# start of Available records
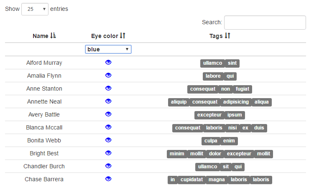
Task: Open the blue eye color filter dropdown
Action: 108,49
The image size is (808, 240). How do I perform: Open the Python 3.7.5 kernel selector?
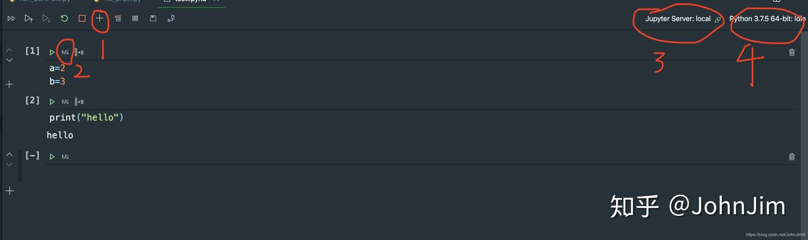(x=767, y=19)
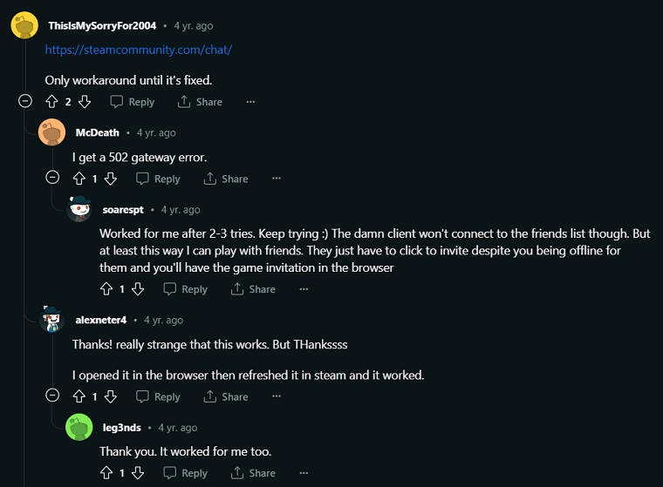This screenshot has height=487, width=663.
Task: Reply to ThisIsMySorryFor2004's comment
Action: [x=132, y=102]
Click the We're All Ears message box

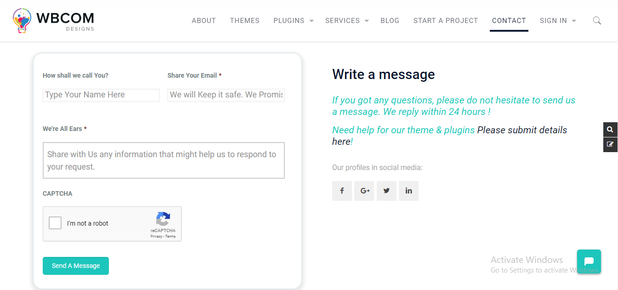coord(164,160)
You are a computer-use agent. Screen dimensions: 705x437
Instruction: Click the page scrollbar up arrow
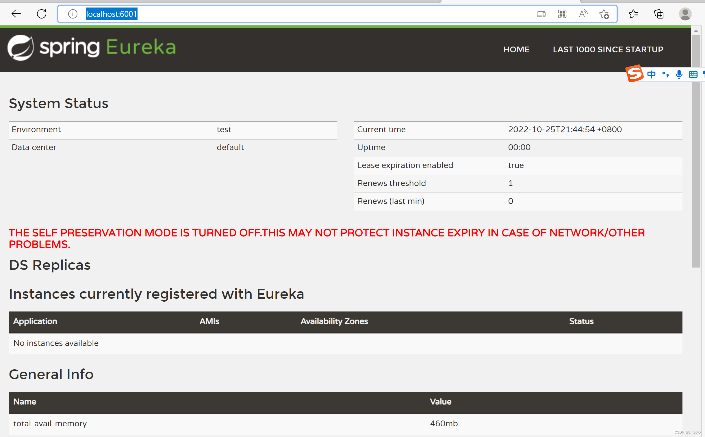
# end of Available records
# start of Available records
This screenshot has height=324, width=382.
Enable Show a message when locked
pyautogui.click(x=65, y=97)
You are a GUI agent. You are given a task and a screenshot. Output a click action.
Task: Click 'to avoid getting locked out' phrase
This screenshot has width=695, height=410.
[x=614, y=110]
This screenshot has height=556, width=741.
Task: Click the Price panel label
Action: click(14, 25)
# end of Available records
▶ Goal of the exercise
Return every row above word for word, from the line containing "The image size" down through the line containing "coord(164,160)", with both of those lines included and the pictures left out.

▶ Result of this task
The image size is (808, 240). How do I perform: Open the Python 3.7.5 kernel selector?
(x=767, y=19)
This screenshot has height=487, width=663.
Task: Reply to ThisIsMySorryFor2004's comment
Action: [x=132, y=102]
Click the We're All Ears message box

coord(164,160)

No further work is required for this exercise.